-- EXERCISE TASKS --
1) Can you reproduce the blended learning post word for word, starting at "Going for face-to-face" and ending at "miss on content."?
2) What four things does the blended learning post say the author can do with online lectures?
Top of TEXT
Blended learning – not as bad as you might think15 April 2021
I was midway through my placement year when the pandemic hit and I was so sure Zoom calls will no longer be a thing by summertime (quite ironic 1 year later I am hoping for the same thing). I was feeling bad for how fast my course mates had to go to a completely different way of teaching and how nothing seemed to make sense anymore, but I never thought I would personally have to deal with it.
Then August came and it became clear blended learning was going to be the new normal. Having been away from university for more than 1 year, the thought of blended learning was really scary –doing lectures from my bedroom and keeping my distance from everyone on campus really didn’t sound appealing. Barely knowing the students from the year below, the lack of opportunities to make new friendships has also added quite significantly to my fear.
However, once lectures started, it was not as bad as I though and it actually helped me improve my work/life balance. If you’re not a morning person, like me, then you will really enjoy not having to wake up for those 9ams anymore. Previous to Covid, I struggled to keep up with lecturers as I was trying to write down every additional point lecturers made, however with online lectures not only can I attend these when I am well rested and ready for studying, but I can also pause them, take as many notes as I need and look up things I don’t understand.
What’s even greater is that you never lose lecture notes anymore – everything is in one place on Learning Central and you can access it whenever it suits your schedule. Have I also mentioned that most lectures are now even shorter? The material is usually explained in 30-40 minutes, giving you extra time to write notes and go over the content again at your own pace and you don’t have to run from one side of the building to the other to get to your next lecture.
Even with online tutorials, lecturers have been extremely supportive, taking their time to create resources for using complicated softwares in engineering and explaining everything step by step. Most of them have been really engaging, always asking for our feedback and ways of improvement – thus it’s great to see that, while we are all going through really tough times, lecturers are really trying their best to still give us that great university experience.
Group projects have not been too bad either – as long as you get over the usual interruptions and Internet issues, it is now way easier to find a time to meet and to split the tasks. It also gives you the chance to bond more with your new coursemates.
Going for face-to-face tutorials and laboratories once a week , while at first scary, has also been a great way to get to know briefly my new year group and ask questions in a face-to-face setting. Lecturers have adapted really well, making these face-to-face tutorials also available through Zoom to those that need to stay at home, so even if you have any issue or need to self-isolate, you will not miss on content.
Bottom of TEXT
Top of SOURCE INFORMATION
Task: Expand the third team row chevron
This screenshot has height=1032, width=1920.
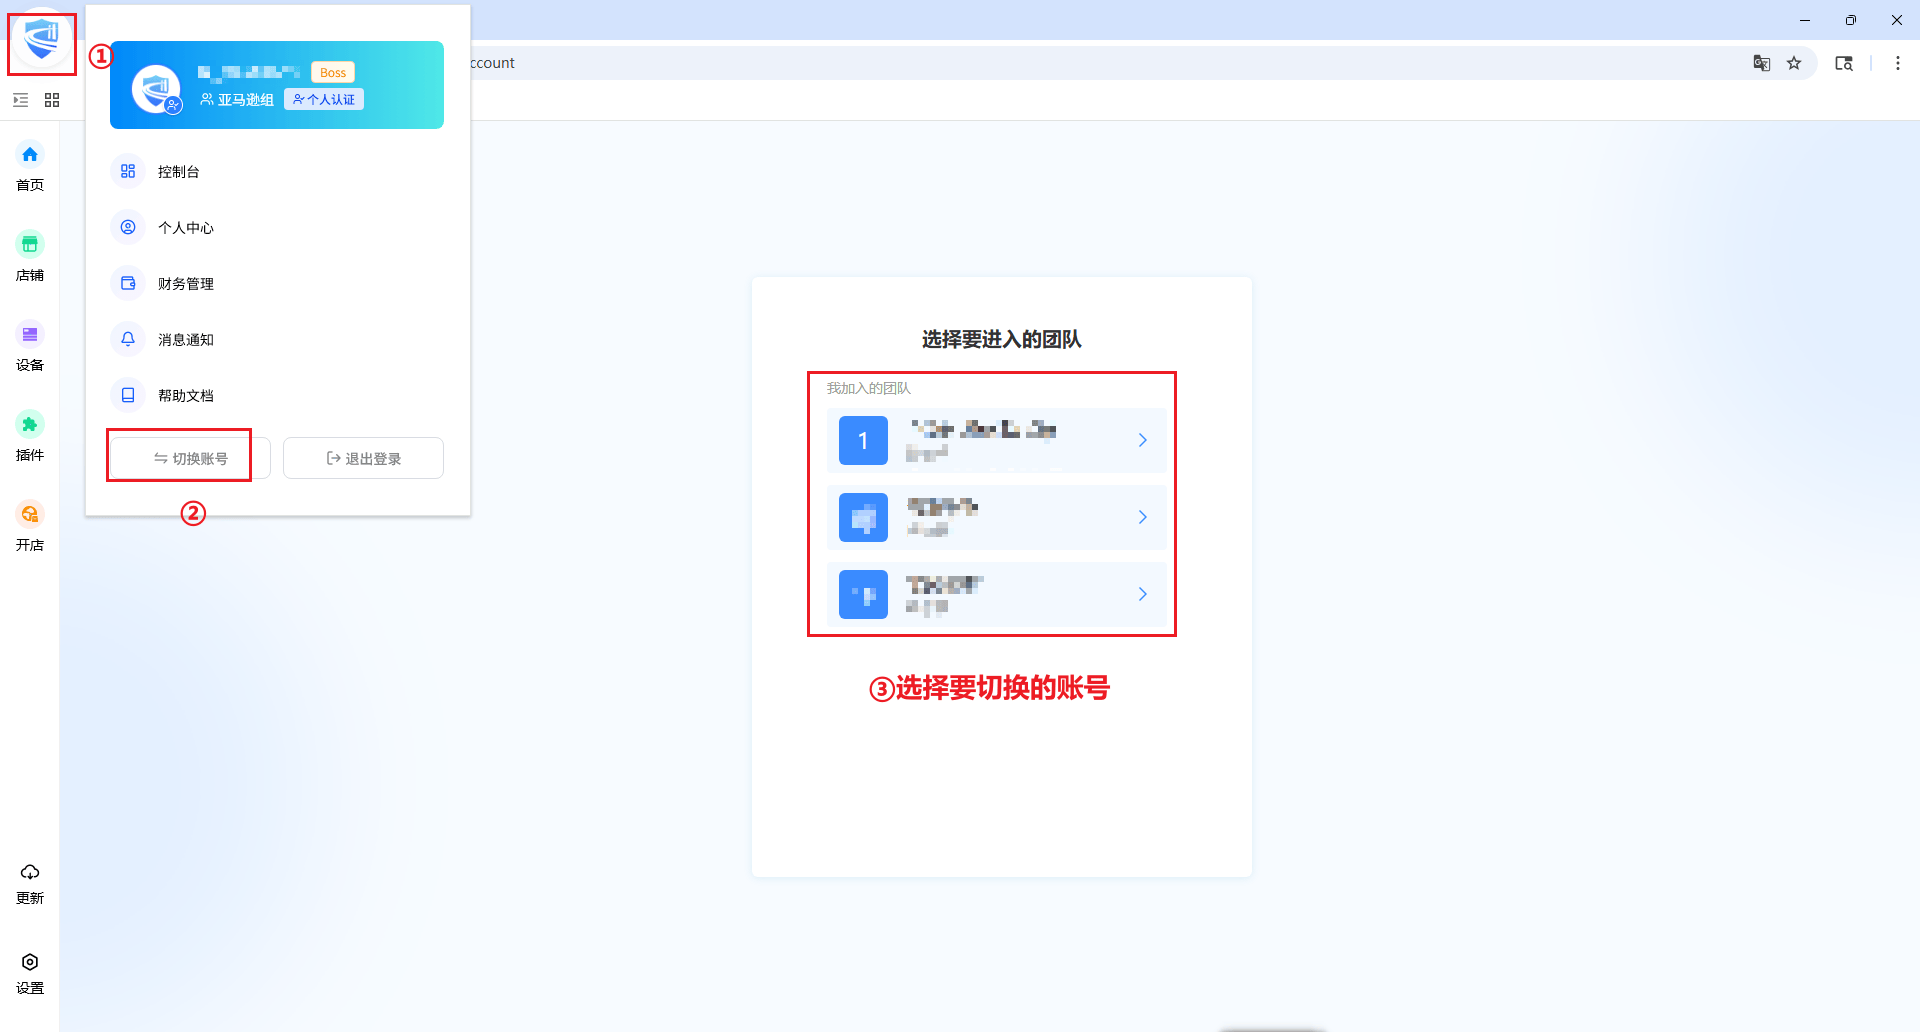Action: 1142,594
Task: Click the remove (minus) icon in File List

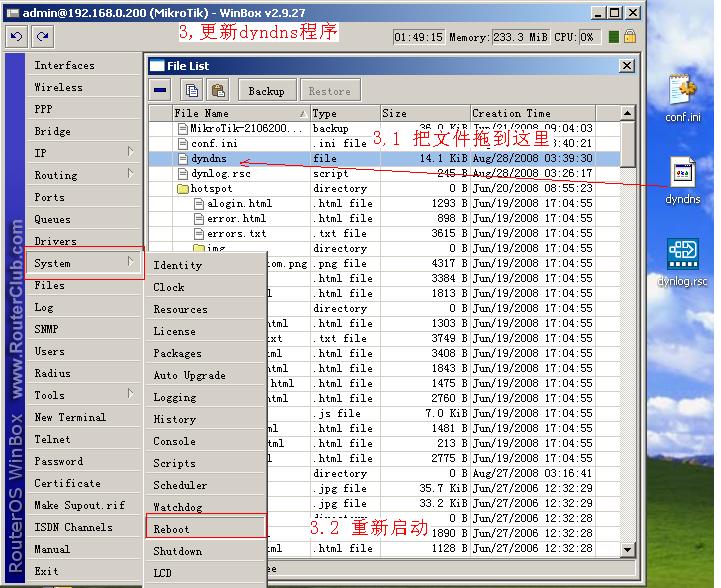Action: pyautogui.click(x=160, y=90)
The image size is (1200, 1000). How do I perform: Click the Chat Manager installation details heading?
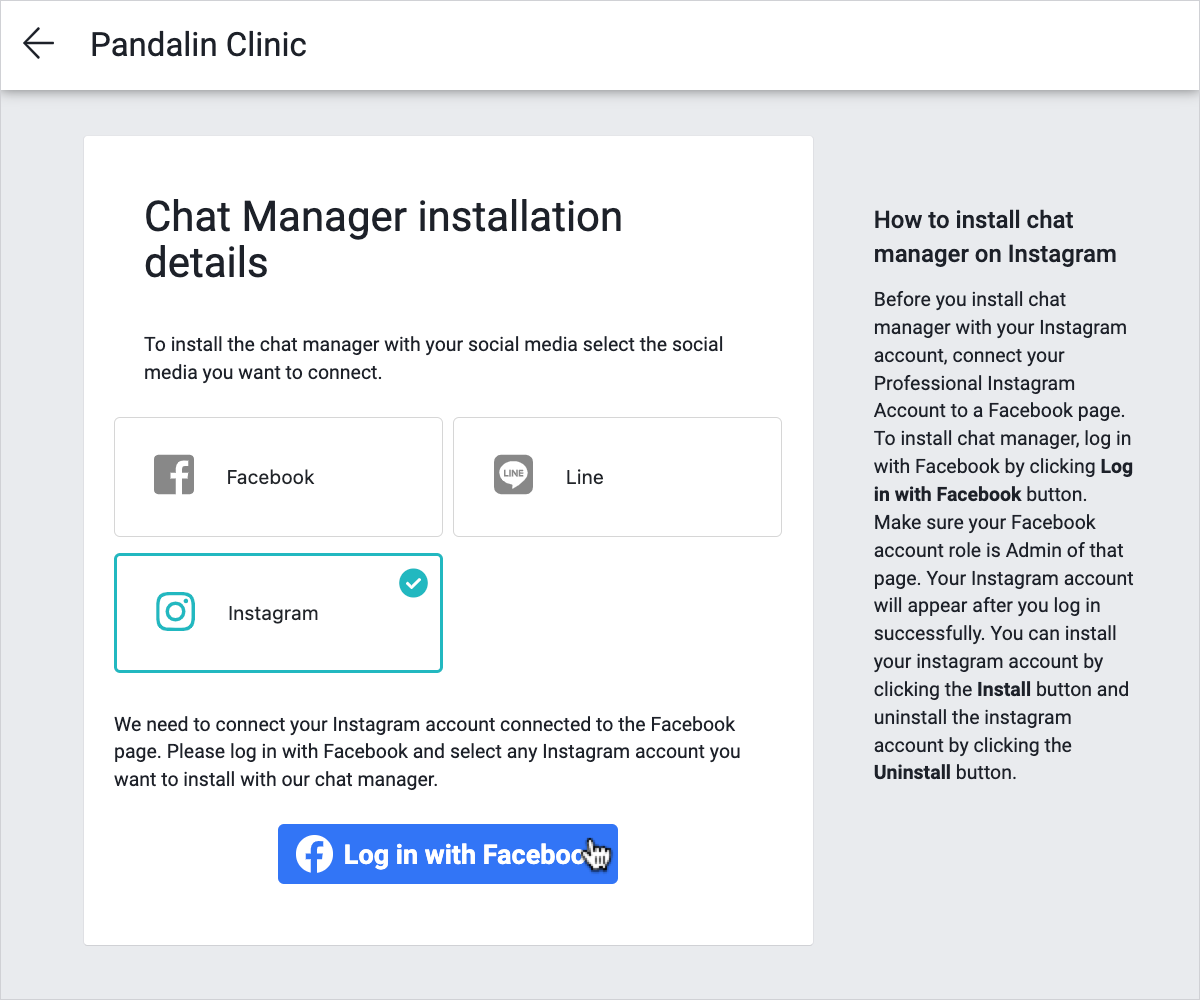pyautogui.click(x=383, y=239)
Bottom of SOURCE INFORMATION
-- ANSWERS --
1)
Going for face-to-face tutorials and laboratories once a week , while at first scary, has also been a great way to get to know briefly my new year group and ask questions in a face-to-face setting. Lecturers have adapted really well, making these face-to-face tutorials also available through Zoom to those that need to stay at home, so even if you have any issue or need to self-isolate, you will not miss on content.

2)
- Attend them when well rested and ready for studying
- Pause them
- Take as many notes as needed
- Look up things they don't understand